Мне их было жалко. Многие уже не в силах были идти. По обочинам лежали трупы, и воронье выклевывало им глаза. Живые шли, как загипнотизированные привидения. Мне показали не менее четырнадцати Йоханссонов, один из них даже был Александер. Он был вдвое ниже тебя и косой.
Мост через реку был разрушен, они попытались перейти по льду — весеннему, подтаявшему, — и он проломился. Сотни людей потонули у меня на глазах. Ужас какой-то.
Они расположились лагерем на берегу и стали восстанавливать мост. Все, что еще оставалось от их армии, стянулось сюда. Увидев вблизи их впалые щеки, голодные глаза и волчьи зубы, я поняла, что недалек тот миг, когда они зарежут и съедят моего Факси. Тут я испугалась. И отступилась. Повернула обратно.
Где ты, Алекс?
Мне тут сказали, что расстреливали только раз в неделю, в определенный день. А сражение произошло спустя два дня после твоего ареста. Ведь они не успели этого сделать, правда?
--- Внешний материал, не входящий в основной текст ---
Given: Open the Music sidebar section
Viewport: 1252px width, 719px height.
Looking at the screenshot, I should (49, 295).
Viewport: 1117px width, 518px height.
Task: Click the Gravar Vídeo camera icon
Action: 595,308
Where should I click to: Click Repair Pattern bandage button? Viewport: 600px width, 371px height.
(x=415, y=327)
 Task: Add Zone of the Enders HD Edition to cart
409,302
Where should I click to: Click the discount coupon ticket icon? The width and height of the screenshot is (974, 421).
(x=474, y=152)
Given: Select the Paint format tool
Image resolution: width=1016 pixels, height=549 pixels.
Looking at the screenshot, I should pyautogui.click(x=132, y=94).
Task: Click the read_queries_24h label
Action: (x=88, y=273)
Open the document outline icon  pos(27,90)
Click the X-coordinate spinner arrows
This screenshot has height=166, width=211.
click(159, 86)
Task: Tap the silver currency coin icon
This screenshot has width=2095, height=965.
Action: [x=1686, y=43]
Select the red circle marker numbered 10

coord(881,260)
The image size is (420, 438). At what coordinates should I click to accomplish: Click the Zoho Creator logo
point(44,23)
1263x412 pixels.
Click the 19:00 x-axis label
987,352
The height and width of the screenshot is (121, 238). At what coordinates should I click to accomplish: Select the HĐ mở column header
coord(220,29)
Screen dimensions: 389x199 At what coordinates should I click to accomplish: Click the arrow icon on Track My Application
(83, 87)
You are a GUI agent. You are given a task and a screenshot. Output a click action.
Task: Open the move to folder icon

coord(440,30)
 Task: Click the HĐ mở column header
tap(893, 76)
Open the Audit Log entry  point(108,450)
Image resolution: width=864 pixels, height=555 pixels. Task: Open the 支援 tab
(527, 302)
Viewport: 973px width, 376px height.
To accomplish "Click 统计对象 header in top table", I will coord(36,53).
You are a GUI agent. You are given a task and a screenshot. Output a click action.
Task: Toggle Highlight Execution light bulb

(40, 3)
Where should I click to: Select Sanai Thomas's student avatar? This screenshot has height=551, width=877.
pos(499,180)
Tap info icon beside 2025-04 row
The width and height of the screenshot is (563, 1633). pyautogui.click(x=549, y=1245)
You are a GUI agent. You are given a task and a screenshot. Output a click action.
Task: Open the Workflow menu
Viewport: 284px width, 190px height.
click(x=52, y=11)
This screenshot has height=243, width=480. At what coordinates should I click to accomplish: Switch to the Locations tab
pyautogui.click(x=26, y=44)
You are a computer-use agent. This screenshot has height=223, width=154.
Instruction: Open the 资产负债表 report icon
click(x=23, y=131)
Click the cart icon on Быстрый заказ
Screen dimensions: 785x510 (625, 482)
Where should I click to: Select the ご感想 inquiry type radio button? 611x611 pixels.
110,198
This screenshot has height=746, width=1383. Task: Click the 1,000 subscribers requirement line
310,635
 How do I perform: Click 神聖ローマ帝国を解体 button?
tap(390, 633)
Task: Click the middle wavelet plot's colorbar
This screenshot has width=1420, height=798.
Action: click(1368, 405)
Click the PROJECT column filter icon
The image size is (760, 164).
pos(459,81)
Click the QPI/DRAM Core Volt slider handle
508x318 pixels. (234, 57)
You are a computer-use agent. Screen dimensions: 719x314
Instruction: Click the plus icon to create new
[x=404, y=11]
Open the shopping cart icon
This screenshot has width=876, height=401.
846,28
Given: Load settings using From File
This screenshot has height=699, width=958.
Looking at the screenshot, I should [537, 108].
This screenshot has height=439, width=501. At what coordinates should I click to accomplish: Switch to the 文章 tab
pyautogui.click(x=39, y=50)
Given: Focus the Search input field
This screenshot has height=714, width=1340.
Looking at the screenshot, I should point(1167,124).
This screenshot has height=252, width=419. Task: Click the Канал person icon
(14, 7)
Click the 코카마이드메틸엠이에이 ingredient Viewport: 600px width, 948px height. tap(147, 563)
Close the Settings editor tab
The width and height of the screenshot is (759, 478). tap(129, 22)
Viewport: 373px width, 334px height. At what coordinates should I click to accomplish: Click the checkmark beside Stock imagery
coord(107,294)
Я вернулась в нашу погорелую деревню, там уже были моя мать и бабушка. Мужчины наши все погибли — отец и оба брата. Отец в самом начале войны, братья — в большом сражении. Мы вместе оплакали их и стали отстраивать дом — соседи помогали.
Прошел год. Ни на день я не переставала думать о тебе. А потом однажды утром проснулась в необычайном возбуждении, словно выпила лишнего. Меня осенило: «Эта страна слишком большая, в ней невозможно никого найти, но твоя-то совсем маленькая, вот я туда и отправлюсь, на Малую Землю, залезу на самую высокую скалу, сложу руки рупором и закричу: „Алекс, ты меня слышишь? Это я, Лия! Я здесь!“»
И ты меня услышишь, ведь твой остров такой маленький! В крайнем случае, если ты сразу не отзовешься, я спрошу, где ты живешь, и увижу тебя не через три минуты, а через пять — уж как-нибудь потерплю!
Ничто не могло меня удержать, даже мать, у которой никого, кроме меня, не осталось.
Твой остров, Алекс, очень красив в своем снежном уборе, и он действительно маленький. С любого места пройдешь десять метров — и увидишь море, пройдешь пятнадцать — и окунешься! Твоя мать очень милая и душевная. Твой отец такой же красивый, как ты. Когда они поняли, что я — твоя подруга, для них это было все равно что явление ангела небесного. Они раскрыли мне объятия. Лаская меня, они как будто тебя ласкали, Алекс. Я стала для них больше чем дочерью. Они терпеливо выслушивали мою тарабарщину — ну, ты ведь знаешь, как я говорю — и руками, и ногами, и всякими ужимками! Я рассказала им, как мы сбежали вдвоем, рассказала, как тебя поймали. Когда я показала им тетрадь и они узнали твой почерк, мы плакали над этой тетрадью все трое.